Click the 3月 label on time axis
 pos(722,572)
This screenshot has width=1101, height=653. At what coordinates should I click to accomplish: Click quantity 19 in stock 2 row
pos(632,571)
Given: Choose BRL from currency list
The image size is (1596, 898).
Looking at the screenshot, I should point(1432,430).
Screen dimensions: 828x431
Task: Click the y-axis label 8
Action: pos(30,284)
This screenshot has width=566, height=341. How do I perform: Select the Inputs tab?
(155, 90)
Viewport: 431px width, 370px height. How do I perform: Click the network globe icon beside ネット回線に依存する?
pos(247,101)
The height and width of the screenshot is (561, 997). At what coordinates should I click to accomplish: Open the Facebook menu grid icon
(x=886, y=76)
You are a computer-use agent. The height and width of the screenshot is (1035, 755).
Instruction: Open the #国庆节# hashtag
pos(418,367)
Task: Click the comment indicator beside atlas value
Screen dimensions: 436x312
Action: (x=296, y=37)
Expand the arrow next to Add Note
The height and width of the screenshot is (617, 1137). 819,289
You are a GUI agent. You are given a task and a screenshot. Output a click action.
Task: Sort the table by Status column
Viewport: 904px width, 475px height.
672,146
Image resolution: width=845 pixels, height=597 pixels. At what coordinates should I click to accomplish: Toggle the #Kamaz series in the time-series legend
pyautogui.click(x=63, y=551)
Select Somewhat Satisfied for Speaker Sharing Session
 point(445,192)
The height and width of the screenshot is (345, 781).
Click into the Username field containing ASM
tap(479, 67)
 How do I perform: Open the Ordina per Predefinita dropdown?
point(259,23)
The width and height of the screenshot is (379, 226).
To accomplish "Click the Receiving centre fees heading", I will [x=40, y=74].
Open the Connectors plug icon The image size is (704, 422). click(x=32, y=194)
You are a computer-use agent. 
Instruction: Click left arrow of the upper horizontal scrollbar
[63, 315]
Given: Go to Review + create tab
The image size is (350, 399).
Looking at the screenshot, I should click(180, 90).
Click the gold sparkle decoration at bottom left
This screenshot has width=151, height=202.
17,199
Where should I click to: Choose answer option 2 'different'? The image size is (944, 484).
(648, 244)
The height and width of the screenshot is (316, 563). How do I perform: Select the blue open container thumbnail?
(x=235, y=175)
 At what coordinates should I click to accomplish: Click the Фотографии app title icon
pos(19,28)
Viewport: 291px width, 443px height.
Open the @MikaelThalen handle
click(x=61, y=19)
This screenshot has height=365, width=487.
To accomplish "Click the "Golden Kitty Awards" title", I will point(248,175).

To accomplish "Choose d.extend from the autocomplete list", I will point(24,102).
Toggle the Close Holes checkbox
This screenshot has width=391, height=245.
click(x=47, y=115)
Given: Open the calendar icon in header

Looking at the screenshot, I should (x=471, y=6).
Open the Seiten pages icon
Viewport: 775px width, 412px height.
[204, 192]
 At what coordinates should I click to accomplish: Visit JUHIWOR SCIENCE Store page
+++
» **Activity**: The first line of the entries above and every line after it, up to and including the line with "Given: Choose BRL from currency list", should be set down exactly.

» **Finished task**:
Click the 3月 label on time axis
 pos(722,572)
This screenshot has width=1101, height=653. At what coordinates should I click to accomplish: Click quantity 19 in stock 2 row
pos(632,571)
Given: Choose BRL from currency list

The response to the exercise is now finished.